Factsheet Block Body

These were the main steps we took in order to set up the project:

  • Site and location selection: 1. Reconnaissance survey: to identify potentially interesting sites 2. Preliminary survey at Lavale Village:
  •  Meeting with community members (villagers) and Gram Panchayat to explain the project objectives and the piloted technology.
  • Technical baseline survey: feasibility check of available water source and infrastructure at the proposed site.
  • Geographical survey.
  • Sampling and water characterization-for site selection.
  • Site visit of technology provider and system designer (AUTARCON) and implementing partner (SIU).
  • Planning and design of pilot system complemented with meetings and group discussions to define internal setting of the container it was installed in, required components to be purchased in India but also sensitize community members regarding  the system and its benefits to the society etc.
  • Construction / Installation: Construction of concrete base for installation of pilot set-up.
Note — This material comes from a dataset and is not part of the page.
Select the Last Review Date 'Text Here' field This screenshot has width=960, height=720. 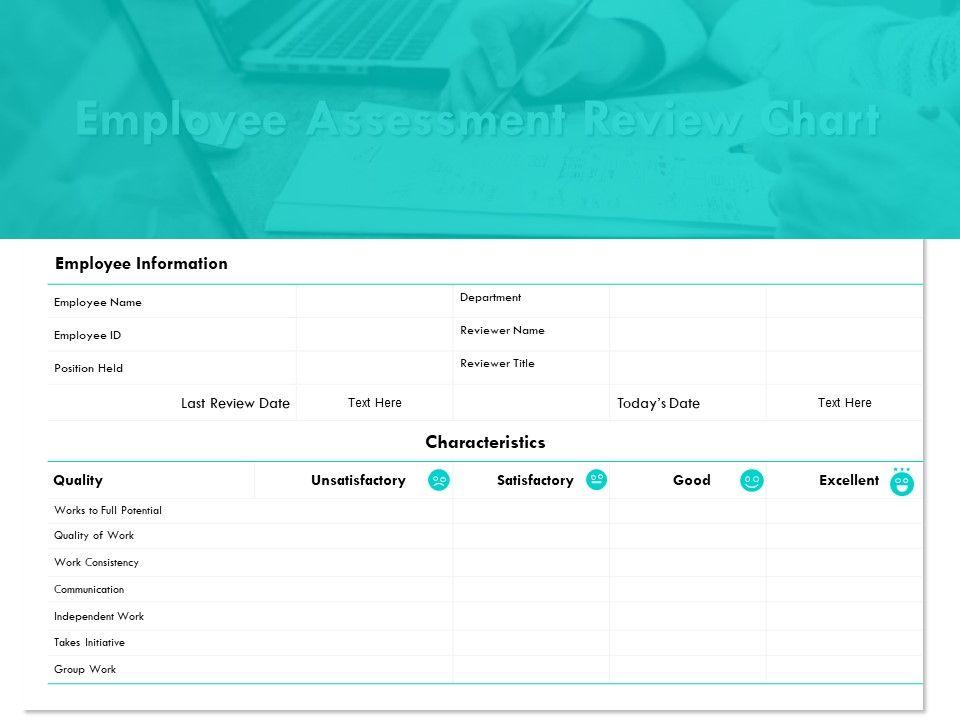[x=375, y=403]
Transport and installation of container; system installation of OCG reactor + Solar energy supply + Plumbing.
  • Start-up phase: continuous remote monitoring, sampling and water characterization and adaptation of system configuration to face operational challenges and calibration of the system and sensors for different operational conditions.
  • Regular sensitization activities with community members with Gram      Panchayat: awareness raising on water losses/wastages.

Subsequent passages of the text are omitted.